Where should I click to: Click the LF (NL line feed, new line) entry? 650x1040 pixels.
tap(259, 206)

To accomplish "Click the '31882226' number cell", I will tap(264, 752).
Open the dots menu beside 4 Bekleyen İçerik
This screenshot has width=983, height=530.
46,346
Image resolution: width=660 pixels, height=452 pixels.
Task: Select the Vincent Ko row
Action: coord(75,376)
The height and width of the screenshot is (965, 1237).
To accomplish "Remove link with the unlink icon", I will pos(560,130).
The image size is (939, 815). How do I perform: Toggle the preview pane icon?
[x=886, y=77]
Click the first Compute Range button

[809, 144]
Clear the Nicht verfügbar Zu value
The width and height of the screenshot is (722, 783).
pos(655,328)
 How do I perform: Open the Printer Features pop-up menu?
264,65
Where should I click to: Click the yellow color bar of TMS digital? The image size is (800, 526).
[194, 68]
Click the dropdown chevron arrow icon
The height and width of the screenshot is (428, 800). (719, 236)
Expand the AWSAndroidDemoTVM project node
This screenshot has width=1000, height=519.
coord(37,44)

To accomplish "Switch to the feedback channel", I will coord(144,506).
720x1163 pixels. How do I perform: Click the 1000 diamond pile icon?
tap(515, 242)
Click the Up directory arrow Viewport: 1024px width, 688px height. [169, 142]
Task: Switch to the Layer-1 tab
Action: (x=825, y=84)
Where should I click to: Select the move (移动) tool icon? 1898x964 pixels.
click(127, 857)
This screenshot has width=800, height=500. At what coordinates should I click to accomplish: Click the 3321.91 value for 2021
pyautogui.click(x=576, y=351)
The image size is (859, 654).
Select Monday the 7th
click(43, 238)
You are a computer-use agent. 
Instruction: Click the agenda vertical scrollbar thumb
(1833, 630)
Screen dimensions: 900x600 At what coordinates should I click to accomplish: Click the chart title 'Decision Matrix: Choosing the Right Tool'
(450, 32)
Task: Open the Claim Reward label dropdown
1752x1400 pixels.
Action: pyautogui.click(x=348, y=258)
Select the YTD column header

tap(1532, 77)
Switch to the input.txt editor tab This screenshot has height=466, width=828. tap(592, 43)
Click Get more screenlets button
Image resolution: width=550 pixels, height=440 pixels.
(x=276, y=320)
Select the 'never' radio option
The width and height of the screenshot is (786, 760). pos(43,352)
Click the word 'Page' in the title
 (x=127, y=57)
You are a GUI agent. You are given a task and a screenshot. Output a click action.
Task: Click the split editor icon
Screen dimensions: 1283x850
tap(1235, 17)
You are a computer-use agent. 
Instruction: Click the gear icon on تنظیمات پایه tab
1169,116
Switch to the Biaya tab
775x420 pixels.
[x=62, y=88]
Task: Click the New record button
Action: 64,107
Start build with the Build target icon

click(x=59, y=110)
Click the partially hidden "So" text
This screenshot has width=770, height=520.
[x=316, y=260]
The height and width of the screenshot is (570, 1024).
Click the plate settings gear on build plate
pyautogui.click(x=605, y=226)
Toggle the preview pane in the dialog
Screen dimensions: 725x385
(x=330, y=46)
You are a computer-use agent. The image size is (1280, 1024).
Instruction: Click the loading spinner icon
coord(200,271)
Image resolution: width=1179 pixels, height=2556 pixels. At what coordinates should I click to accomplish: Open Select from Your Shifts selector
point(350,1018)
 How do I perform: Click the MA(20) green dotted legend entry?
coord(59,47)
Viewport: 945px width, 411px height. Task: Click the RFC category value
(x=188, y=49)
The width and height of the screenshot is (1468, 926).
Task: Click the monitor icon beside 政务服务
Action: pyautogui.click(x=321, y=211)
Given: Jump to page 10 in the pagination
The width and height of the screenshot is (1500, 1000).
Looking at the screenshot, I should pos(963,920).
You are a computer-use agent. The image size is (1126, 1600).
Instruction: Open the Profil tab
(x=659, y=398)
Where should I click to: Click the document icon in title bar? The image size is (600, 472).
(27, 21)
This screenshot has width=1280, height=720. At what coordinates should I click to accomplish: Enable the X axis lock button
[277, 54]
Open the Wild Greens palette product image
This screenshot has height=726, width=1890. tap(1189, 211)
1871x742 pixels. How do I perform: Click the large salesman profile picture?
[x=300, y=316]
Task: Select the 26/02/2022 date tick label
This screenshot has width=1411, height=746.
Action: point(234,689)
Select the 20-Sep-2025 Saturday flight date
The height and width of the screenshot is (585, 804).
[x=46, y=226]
┄┄┄┄┄┄
→ PROBLEM TO SOLVE
Among the records, find every line with the word "agent" and copy it.

→ ANSWER FOR THE TASK
You are a computer-use agent. 
You are a GUI agent. You are given a task and a screenshot. Output a click action.
You are a computer-use agent. 
You are a computer-use agent. The image size is (1280, 1024).
You are a computer-use agent. The image size is (1126, 1600).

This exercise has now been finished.